Print the lines from the line with "Screen dimensions: 1570x1572" up to and including the line with "Action: (605, 18)", keeping every character unchanged.
──────── Data section
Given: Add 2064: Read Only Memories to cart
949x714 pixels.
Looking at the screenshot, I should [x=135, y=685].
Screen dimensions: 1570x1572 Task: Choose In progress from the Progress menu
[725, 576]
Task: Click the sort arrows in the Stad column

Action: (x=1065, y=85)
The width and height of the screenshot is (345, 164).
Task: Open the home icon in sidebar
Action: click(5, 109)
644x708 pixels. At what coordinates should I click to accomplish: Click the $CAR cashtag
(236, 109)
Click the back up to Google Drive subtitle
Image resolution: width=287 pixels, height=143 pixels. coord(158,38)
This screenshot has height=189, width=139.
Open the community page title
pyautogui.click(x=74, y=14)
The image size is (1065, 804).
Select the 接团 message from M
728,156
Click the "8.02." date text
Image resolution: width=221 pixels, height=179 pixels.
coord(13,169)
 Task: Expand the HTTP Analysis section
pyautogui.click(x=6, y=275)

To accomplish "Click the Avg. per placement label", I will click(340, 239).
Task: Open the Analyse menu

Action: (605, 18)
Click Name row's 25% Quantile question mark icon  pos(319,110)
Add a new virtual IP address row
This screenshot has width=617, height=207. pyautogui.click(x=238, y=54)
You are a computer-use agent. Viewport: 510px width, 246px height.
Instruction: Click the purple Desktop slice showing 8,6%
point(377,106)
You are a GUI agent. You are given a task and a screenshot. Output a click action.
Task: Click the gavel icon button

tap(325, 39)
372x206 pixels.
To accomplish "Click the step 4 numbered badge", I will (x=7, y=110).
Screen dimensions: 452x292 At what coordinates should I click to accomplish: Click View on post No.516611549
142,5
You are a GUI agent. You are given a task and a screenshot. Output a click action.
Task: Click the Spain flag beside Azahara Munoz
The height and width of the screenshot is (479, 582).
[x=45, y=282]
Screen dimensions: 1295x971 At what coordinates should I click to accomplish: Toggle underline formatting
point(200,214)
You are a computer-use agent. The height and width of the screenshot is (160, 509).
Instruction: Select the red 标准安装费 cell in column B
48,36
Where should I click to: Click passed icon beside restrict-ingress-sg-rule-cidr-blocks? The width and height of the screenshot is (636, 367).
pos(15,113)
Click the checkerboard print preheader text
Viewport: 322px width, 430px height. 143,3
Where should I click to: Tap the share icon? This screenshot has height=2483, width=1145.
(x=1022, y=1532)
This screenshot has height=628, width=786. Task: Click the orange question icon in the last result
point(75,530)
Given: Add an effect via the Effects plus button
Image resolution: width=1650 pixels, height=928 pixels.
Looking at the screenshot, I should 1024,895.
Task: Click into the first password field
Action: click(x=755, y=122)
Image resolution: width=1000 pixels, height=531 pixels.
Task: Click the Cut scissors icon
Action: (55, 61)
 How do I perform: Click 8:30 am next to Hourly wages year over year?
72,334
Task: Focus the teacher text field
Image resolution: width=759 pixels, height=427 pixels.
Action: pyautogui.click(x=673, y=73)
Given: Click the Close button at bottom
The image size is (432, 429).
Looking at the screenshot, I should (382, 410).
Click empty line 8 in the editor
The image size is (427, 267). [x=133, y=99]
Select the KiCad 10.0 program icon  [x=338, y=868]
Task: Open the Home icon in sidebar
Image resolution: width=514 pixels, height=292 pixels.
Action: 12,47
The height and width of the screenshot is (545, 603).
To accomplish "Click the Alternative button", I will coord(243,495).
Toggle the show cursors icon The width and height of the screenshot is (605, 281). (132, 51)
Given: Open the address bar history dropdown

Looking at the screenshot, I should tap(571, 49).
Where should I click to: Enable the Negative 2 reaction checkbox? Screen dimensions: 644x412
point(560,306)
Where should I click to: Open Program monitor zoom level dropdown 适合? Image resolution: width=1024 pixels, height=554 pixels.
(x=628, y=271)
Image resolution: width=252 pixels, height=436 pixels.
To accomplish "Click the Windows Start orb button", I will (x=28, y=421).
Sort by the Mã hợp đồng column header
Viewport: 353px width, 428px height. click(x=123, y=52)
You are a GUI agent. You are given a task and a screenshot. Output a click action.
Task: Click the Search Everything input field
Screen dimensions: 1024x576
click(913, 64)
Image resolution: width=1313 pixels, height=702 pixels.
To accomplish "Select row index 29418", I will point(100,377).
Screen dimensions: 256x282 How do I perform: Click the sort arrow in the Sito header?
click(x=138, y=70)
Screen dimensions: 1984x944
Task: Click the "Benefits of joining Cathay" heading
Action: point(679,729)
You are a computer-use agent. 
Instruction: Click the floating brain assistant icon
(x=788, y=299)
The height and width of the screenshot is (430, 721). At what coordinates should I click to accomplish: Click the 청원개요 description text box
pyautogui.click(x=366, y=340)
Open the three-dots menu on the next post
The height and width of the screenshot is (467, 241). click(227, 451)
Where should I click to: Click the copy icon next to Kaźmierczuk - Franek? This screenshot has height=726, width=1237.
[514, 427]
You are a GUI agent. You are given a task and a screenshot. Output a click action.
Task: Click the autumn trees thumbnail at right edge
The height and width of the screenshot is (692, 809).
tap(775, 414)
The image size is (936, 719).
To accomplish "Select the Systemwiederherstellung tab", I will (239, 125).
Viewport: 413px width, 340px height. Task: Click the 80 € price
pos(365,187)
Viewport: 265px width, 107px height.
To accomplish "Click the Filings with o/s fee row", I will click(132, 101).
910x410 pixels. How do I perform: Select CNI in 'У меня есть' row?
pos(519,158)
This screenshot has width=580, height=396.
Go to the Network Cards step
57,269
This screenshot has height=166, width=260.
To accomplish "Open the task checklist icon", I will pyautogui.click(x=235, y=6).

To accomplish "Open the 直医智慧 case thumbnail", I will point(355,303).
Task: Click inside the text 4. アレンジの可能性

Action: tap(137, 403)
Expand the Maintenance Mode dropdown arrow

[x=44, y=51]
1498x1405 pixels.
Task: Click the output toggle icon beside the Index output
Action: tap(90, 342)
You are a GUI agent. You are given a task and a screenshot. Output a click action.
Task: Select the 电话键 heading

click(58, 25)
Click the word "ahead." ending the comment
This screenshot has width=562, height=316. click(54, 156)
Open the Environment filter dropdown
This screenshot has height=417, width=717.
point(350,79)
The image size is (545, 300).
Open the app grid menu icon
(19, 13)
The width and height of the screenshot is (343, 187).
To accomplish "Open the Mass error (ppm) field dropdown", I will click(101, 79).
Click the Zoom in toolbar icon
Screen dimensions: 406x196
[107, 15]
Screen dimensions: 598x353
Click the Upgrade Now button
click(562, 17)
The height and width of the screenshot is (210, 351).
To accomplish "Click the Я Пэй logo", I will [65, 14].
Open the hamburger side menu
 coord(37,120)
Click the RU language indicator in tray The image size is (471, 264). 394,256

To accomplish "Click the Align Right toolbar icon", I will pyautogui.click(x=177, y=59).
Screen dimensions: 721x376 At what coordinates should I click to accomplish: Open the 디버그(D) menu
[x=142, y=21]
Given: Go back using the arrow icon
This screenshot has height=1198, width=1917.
────────────────
▶ **Answer to this exercise**:
Screen dimensions: 1570x1572 Task: Choose In progress from the Progress menu
[725, 576]
Task: Click the sort arrows in the Stad column

Action: (x=1065, y=85)
The width and height of the screenshot is (345, 164).
Task: Open the home icon in sidebar
Action: click(5, 109)
644x708 pixels. At what coordinates should I click to accomplish: Click the $CAR cashtag
(236, 109)
Click the back up to Google Drive subtitle
Image resolution: width=287 pixels, height=143 pixels. coord(158,38)
This screenshot has height=189, width=139.
Open the community page title
pyautogui.click(x=74, y=14)
The image size is (1065, 804).
Select the 接团 message from M
728,156
Click the "8.02." date text
Image resolution: width=221 pixels, height=179 pixels.
coord(13,169)
 Task: Expand the HTTP Analysis section
pyautogui.click(x=6, y=275)

To accomplish "Click the Avg. per placement label", I will click(340, 239).
Task: Open the Analyse menu

Action: (605, 18)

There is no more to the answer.